Saved entries
────────────────
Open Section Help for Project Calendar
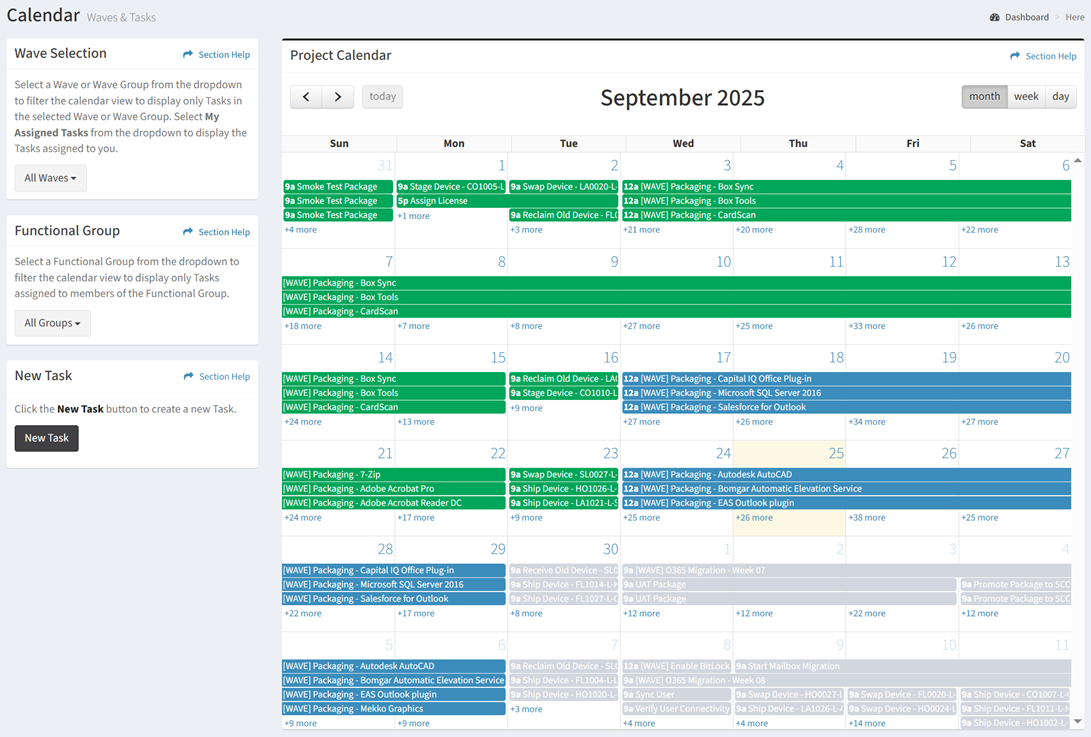 1043,57
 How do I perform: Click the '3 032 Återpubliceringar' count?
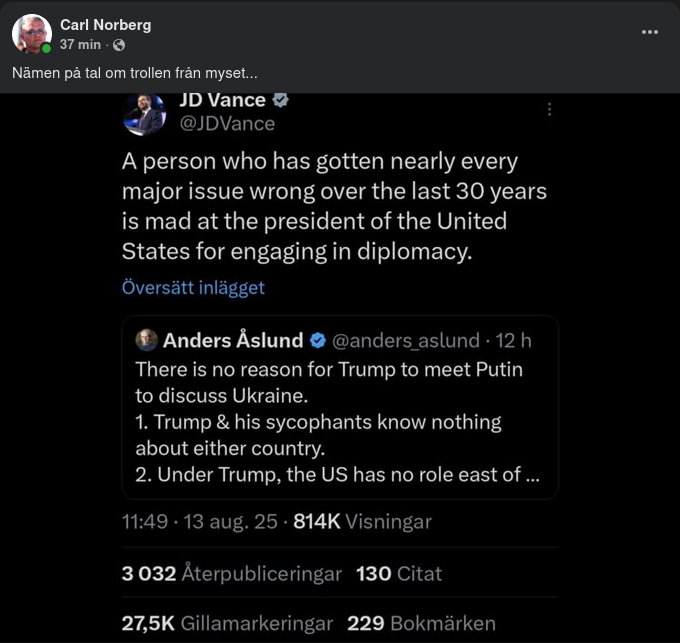coord(231,574)
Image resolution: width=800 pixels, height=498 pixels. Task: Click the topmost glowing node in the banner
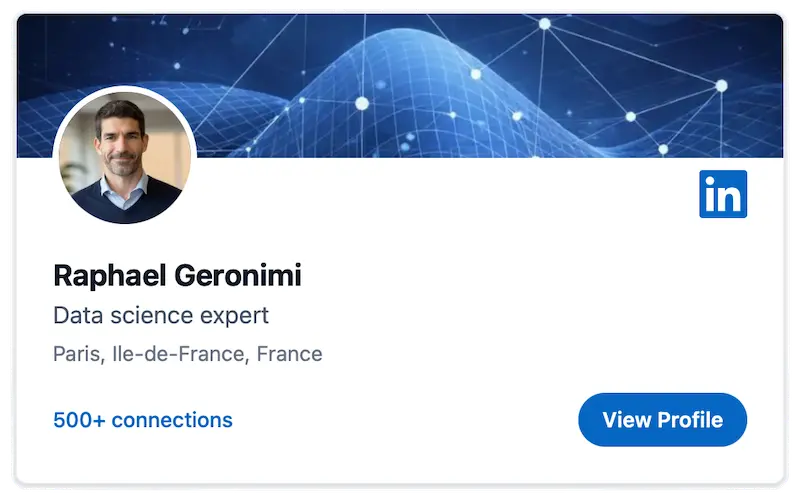545,23
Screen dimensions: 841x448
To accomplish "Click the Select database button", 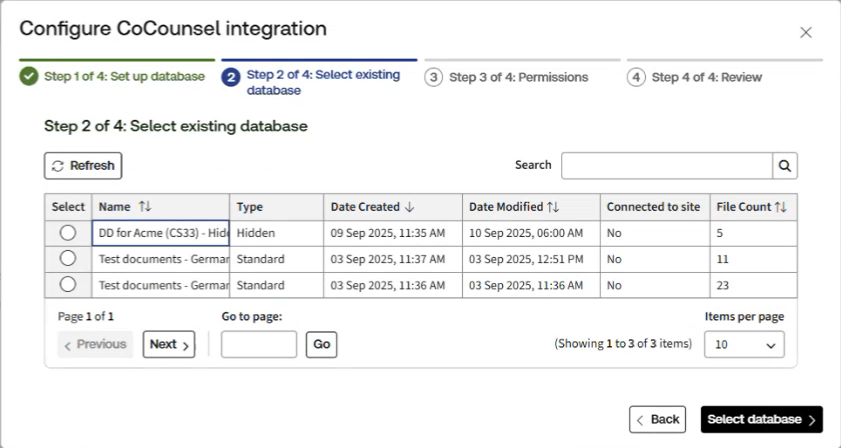I will pos(761,419).
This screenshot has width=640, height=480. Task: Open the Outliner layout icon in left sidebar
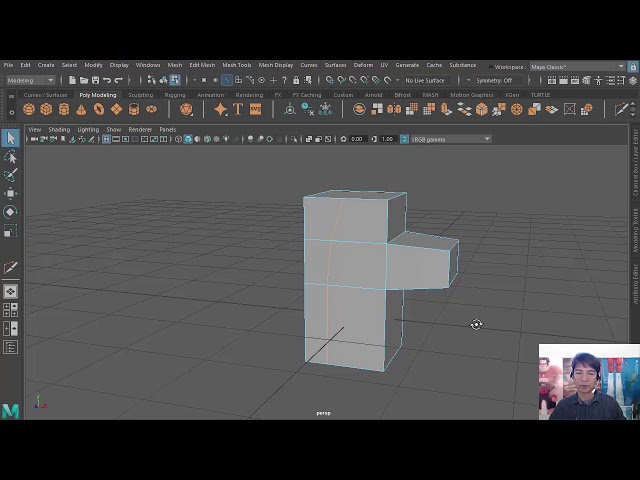tap(10, 347)
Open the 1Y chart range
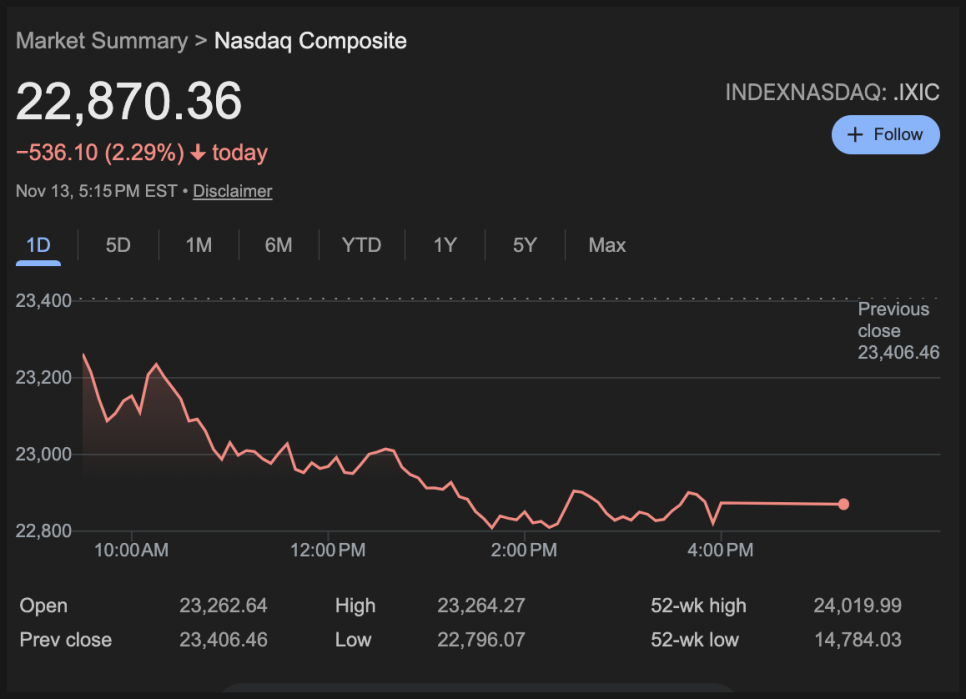Viewport: 966px width, 699px height. point(445,246)
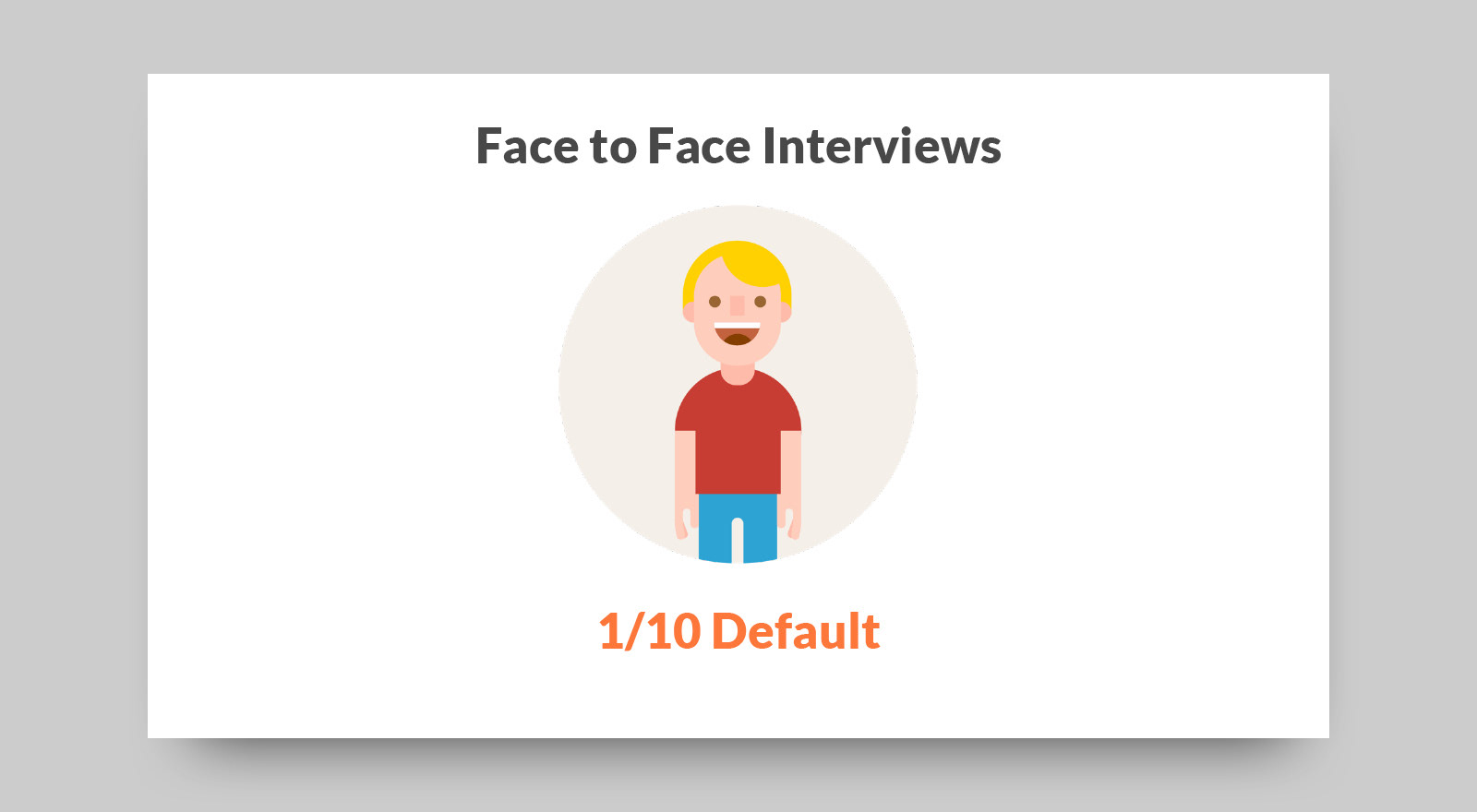Click the "Face to Face Interviews" heading
Screen dimensions: 1477x812
pos(738,147)
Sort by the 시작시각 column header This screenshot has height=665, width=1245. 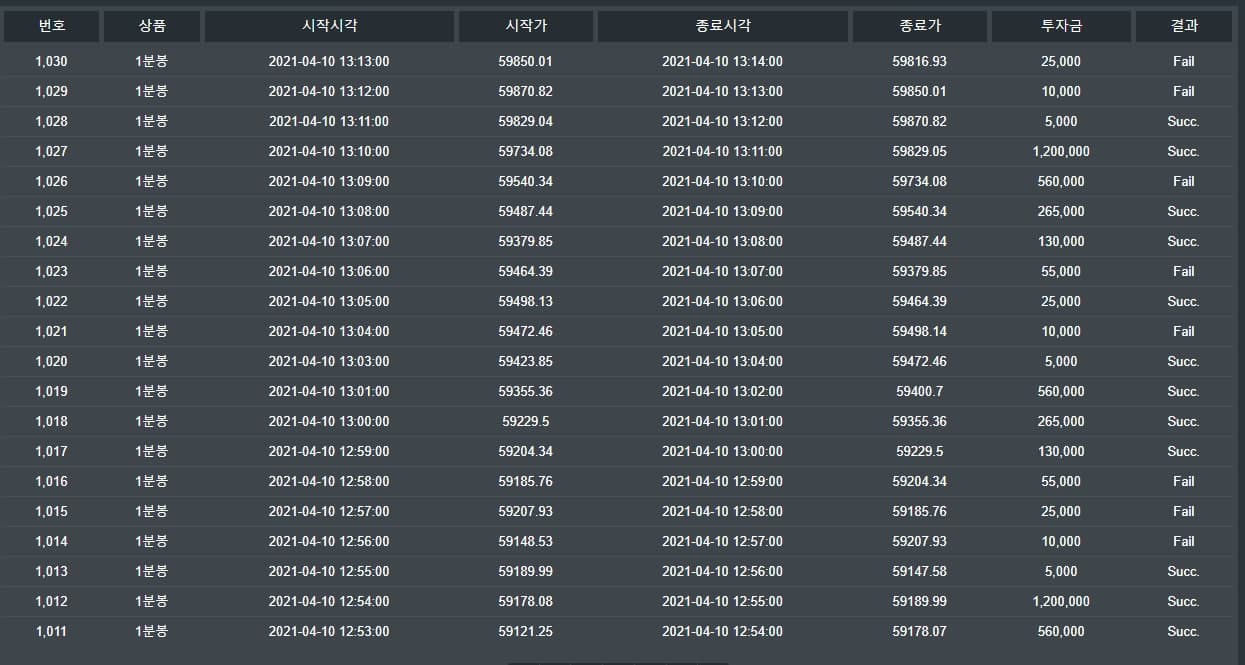tap(329, 26)
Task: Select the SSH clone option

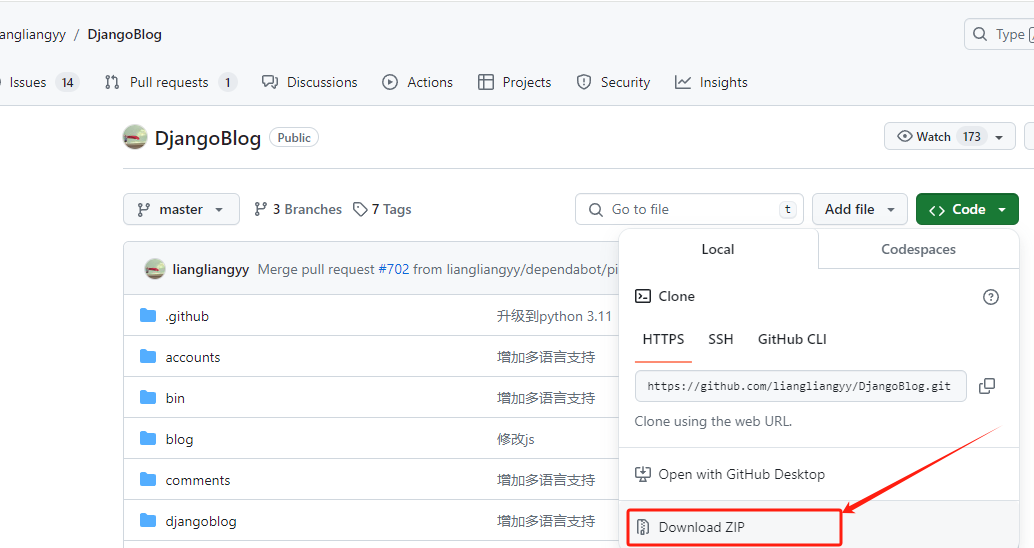Action: pyautogui.click(x=720, y=339)
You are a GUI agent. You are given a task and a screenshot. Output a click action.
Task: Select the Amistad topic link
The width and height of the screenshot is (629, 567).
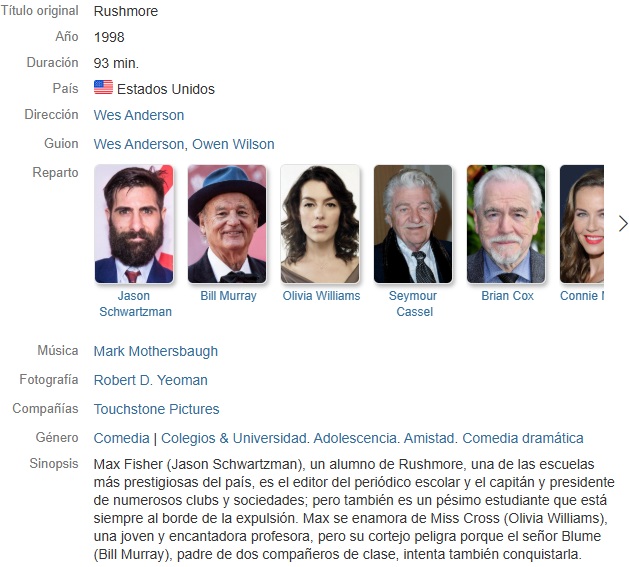tap(428, 438)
────────────────
Exercise directions »
What is wanted is an exact copy of the lines from the line with "The width and" through the end of the records, both ends included, pictures excluded.

Task solution »
The width and height of the screenshot is (629, 567).
tap(428, 438)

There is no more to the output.